Just as there is a difference between amateur and professional goals, I think it’s also important to understand why someone is giving you a particular piece of advice. TV chefs are often wrong, but personally I will forgive this trait in people like Marco Pierre White while Jamie Oliver is not so fortunate. As Ragusea explains in another video, Marco will incorrectly tell you that he cooks onions “to remove the acidity” when he is actually breaking down the the pungent odour compounds. In this case, it doesn’t really matter, the man has spent thousands of hours in this profession, he knows the exact steps to execute a dish and has never had to explain the science to one of his staff.
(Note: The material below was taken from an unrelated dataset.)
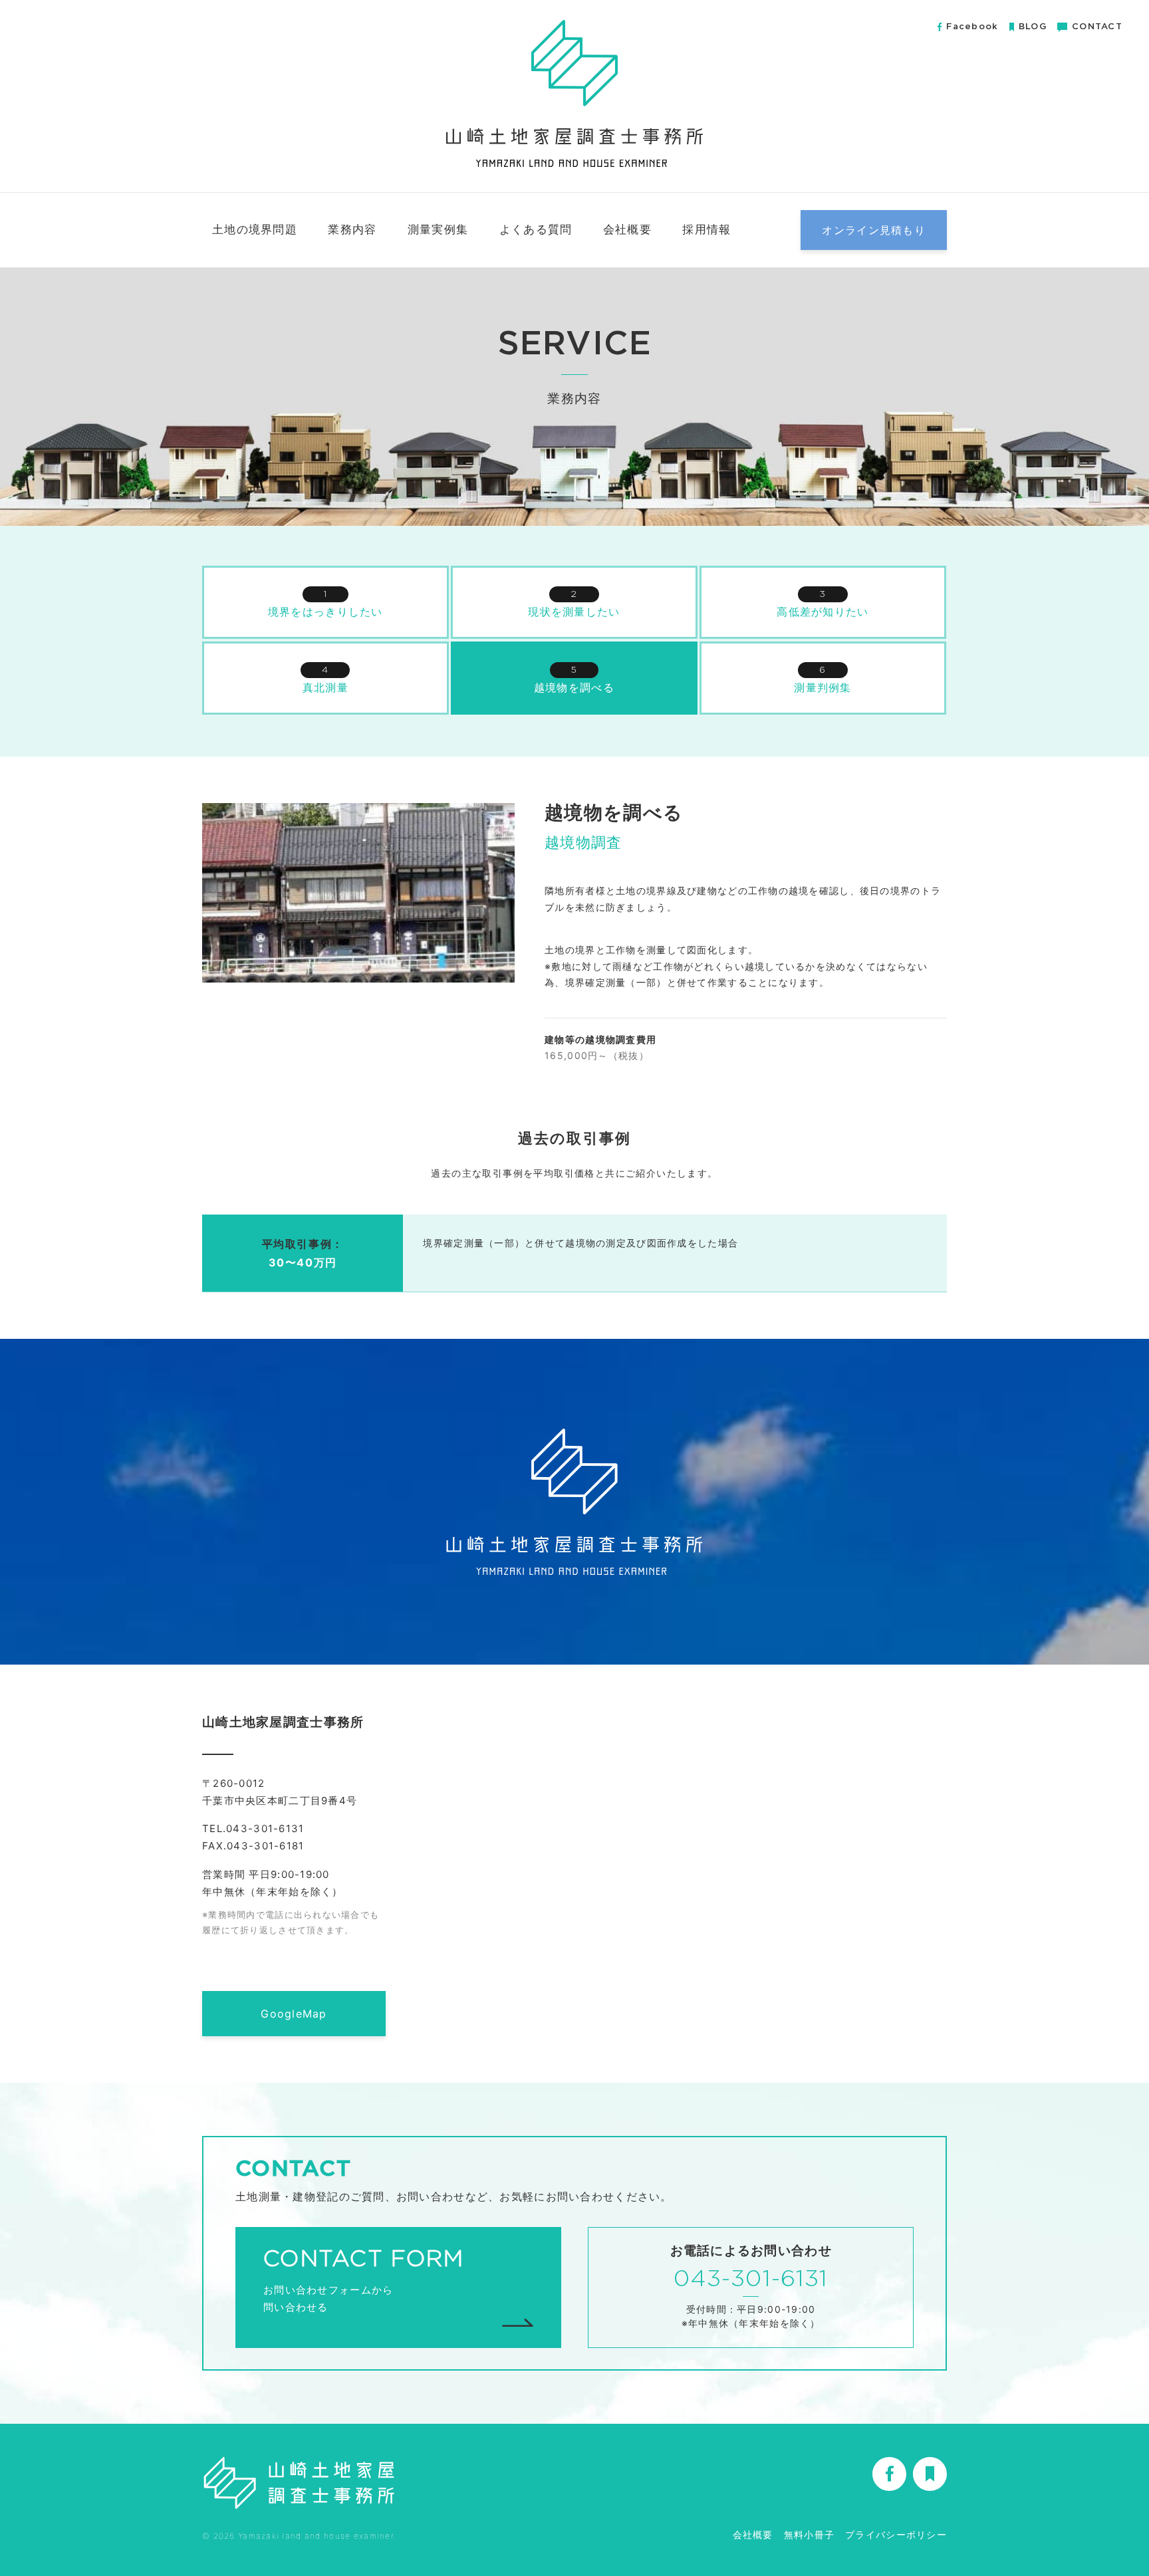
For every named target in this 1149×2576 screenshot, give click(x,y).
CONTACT (1097, 27)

However, when Jamie Oliver tells me to use packet rice in this infamous egg fried rice recipe I know he is trying to translate a Chinese recipe to a western audience who want a quick meal and probably don’t own a proper wok or rice cooker. I do happen to have those things because its one of the rabbit holes I find fun. Therefore, I will seek my egg fried rice advice from creators living in China who understand both Chinese food and difference between a normal kitchen and the jet burners in a typical restaurant.
Many of the experts on the internet make a living by telling you how to do something, which is why we get hundreds of videos about steaks, photography, weight loss, finance. In each case there is only so much you can say about the advice most people need to hear, the 80% returns option. But a single video will not keep the gravy train moving, so creators are then forced to talk endlessly about the extra 20% you could obsess over to get maximum gains in their particular field (i.e. YouTube photographers actually make money when buying new cameras).
Here are a few examples I’ve experienced
- Cooking
- 80% returns: Fry dry rice in a wok then add salt, sugar and MSG to season
- 100% returns: Invest in a jet burner that can get that restaurant level “wok hei”
- Weightlifting
- 80% returns: pick up heavy things consistently
- 100% returns: create a detailed schedule and control all macro intake
- Photography
- 80% returns: Get a FujiFilm and get great (not perfect) JPEGs straight out of the camera
- 100% returns: Get a Sony and shoot RAW then edit afterwards to retain the most detail
- Finance
- 80% returns: put money low cost index fun, leave it for a really long time
- 100% returns: do analysis and create a portfolio to balance risk and returns
- Eating healthy
- 80% returns: Eat food. Not much. Mostly plants.
- 100% returns: Record all calorie/macro intake to hit some goal
So I guess the trick is to just think critically and ask yourself “what am I doing this for?”. Then you can decide when you want to go all in for the fun of it and when you only need to get 80% of the way.